Herkesin bayıldığı bir oyunu,diziyi/filmi ya da sanatçıyı
sizin sevmemeniz nasıl bir durumdur ? Garip mi yoksa hoş mu ?
Başkalarından farklı olduğunuzu hissettiğiniz o an çok güzel
bir duygu gibi geliyor insana ama bir noktadan sonra sizde sevmeye
başladıktan sonra o rütin insanlardan biri olduğunuzu anladığınız
zaman ''Kimse görmedi çaktırma'' diyerek kenara çekilirsiniz. Siz
yine bir oyunu düşünün ve bu oyunun hemen bitmesini istiyorsunuz,
bırakıp silmek yerine oynayıp bitirmek istiyorsunuz. Benim de
Metro: 2033'ü oynarken yaşadıklarım daha çok böyle bir şeydi.
Oyun bir roman uyarlaması, genelde
roman'dan filme uyarlamalar gördüğümüz için roman'dan oyuna
uyarlamalar biraz garip kaçıyor. Çok sevdiğiniz bir kitapta
bayıldığınız karakteri siz oynuyorsunuz ya da o hikayeyi siz
sonlandırıyorsunuz. Kitapta ki satırlarda geçen her cümleyi
aslında siz söylüyorsunuz ve siz gerçekleştiriyorsunuz! O
atmosferde konuşan ve o bayıldığınız karakter aslında
sizsiniz! Ne kadar güzel olurdu değil mi ? Keşke öyle bir şey
olsa. Metro'da böyle bir durum söz konusu değil, sadece güzel
olurdu o kadar.
Metro 2033'ün bir kitap'tan
uyarlanması her satırın aynı olacağı anlamına kesinlikle
gelmiyor. Zaten ben kitabı okumadığım için pek laf söyleyemem
doğru ama böyle bir oyun kitaptan uyarlanıyorsa, o kitabın
hikayesi kesinlikle böyle olamaz. Her kitabın genel konsepti güzel
bir hikaye,karakterler ve olay örgüsü gibi unsurlardan oluşur.

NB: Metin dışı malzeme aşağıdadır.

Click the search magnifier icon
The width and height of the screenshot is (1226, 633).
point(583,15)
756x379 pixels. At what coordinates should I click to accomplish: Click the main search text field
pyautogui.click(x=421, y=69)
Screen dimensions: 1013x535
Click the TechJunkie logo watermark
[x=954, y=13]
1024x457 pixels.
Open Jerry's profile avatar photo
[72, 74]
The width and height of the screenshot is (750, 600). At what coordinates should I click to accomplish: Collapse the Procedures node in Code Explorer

Ben bir okuyucu ve oyuncu olarak bunları göremedim. O yüzden ben
yine de sadece oyun olarak bahsedeceğim. Metro serisinin belli bir
hayran kitlesi var ama bu hayran kitlesi bir Call of Duty ya da Tomb
Raider kadar yok. Varsa da kendilerini belli etmiyorlar. Belli bir
kitlesi olmamasına rağmen de az çok adı bilinen bir oyundur. Ben
oyunu çok geç oynadım, yine de oyunu oynamadan önce az çok bilgi
sahibiydim. Oyunda, sıktığınız her mermi çok önemli bir yere
sahip, oyunun iki alternatif sona sahip olması (İyi ve Kötü) ya
da atmosferin çok iyi olduğu gibi konulardı. Hikayesi ya da
karakterleri hakkında hiçbir bilgimin bulunmadığı oyunu ilk
açtığımda çok heyecanlıydım neredeyse.
(Bu paragraf kısmı spoilers içerir.)
Oyunun ilk sahnesi insanı içine
çekiyor resmen. Yok olmuş bir Dünya'da yaratıklarla savaşımız!

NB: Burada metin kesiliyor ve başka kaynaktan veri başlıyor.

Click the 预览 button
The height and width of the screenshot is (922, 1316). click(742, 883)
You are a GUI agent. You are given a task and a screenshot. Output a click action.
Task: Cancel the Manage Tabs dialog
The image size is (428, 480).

Bu ilk sahne aslında oyunun son sahnesi olması oyunun en sevdiğim
yanlarından biri diyebilirim. Tamam o kadar büyük bir şey değil
ama yine de oyunda o kadar epik sahneler yok. Her halükarda ben bir
oyunda ilk görevimizin aslında son görevimiz olduğu sahnelere
bayılırım. Kuleye zar zor çıktıktan sonra oturarak yaratıkları
bombalarla uçurduğumuz yeri izlemek oyunun en hoş anlarıydı. İyi
bir son değildi ama yine de oyunun başında az da olsa gördüğümüz
o uzaylıyı izledikten sonra o sahne harikaydı!
Post-apokaliptik bir Dünya'nın Rusya
ülkesinde geçen bir hikayeye sahip Metro 2033. Yeryüzünün
yaşanmaz bir hale gelip (Gerçekten yaşanmaz bir hale gelip.)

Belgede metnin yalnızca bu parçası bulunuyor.